[What you will do] Please copy out each line of the entries in which "Icon" appears.

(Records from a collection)
============================================================
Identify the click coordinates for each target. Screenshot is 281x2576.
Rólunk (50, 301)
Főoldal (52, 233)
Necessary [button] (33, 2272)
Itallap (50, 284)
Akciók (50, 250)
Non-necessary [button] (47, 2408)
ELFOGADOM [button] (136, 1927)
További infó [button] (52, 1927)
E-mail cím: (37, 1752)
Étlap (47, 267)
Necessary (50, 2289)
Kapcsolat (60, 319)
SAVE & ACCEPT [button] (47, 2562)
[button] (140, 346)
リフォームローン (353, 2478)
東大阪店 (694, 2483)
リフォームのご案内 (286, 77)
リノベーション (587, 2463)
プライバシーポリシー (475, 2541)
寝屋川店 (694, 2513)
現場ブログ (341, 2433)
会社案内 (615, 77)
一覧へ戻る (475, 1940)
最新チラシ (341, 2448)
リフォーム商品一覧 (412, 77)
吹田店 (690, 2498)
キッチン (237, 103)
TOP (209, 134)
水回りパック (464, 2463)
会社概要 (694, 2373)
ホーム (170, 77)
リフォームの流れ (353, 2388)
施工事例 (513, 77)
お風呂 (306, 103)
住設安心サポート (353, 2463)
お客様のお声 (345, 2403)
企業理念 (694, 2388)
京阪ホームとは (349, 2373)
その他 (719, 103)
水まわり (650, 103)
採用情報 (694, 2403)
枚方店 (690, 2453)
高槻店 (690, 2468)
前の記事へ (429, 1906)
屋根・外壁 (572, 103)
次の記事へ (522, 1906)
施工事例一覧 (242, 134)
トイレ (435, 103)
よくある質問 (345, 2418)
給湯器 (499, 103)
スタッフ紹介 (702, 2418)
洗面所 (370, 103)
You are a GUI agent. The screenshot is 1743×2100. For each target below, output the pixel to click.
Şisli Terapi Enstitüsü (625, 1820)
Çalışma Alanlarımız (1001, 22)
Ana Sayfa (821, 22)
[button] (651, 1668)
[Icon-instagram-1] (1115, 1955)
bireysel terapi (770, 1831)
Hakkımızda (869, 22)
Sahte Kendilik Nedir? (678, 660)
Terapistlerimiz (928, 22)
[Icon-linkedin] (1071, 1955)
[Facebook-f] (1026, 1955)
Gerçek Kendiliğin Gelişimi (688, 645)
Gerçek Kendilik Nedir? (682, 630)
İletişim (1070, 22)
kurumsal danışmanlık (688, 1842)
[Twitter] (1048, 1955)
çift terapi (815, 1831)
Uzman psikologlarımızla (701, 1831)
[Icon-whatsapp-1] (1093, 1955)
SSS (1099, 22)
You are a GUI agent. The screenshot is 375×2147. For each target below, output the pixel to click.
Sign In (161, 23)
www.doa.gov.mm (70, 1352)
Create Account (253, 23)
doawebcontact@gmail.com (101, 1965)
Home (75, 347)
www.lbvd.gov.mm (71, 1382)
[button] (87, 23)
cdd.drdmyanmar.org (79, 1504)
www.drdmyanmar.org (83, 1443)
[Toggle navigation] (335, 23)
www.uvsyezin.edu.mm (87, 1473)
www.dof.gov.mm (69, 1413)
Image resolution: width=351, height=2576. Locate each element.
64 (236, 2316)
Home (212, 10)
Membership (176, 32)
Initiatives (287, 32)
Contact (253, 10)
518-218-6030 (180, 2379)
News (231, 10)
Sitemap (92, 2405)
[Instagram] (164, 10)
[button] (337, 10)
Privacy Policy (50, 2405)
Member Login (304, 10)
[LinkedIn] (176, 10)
============================================================
[Result of the exercise]
[Icon-instagram-1] (1115, 1955)
[Icon-linkedin] (1071, 1955)
[Icon-whatsapp-1] (1093, 1955)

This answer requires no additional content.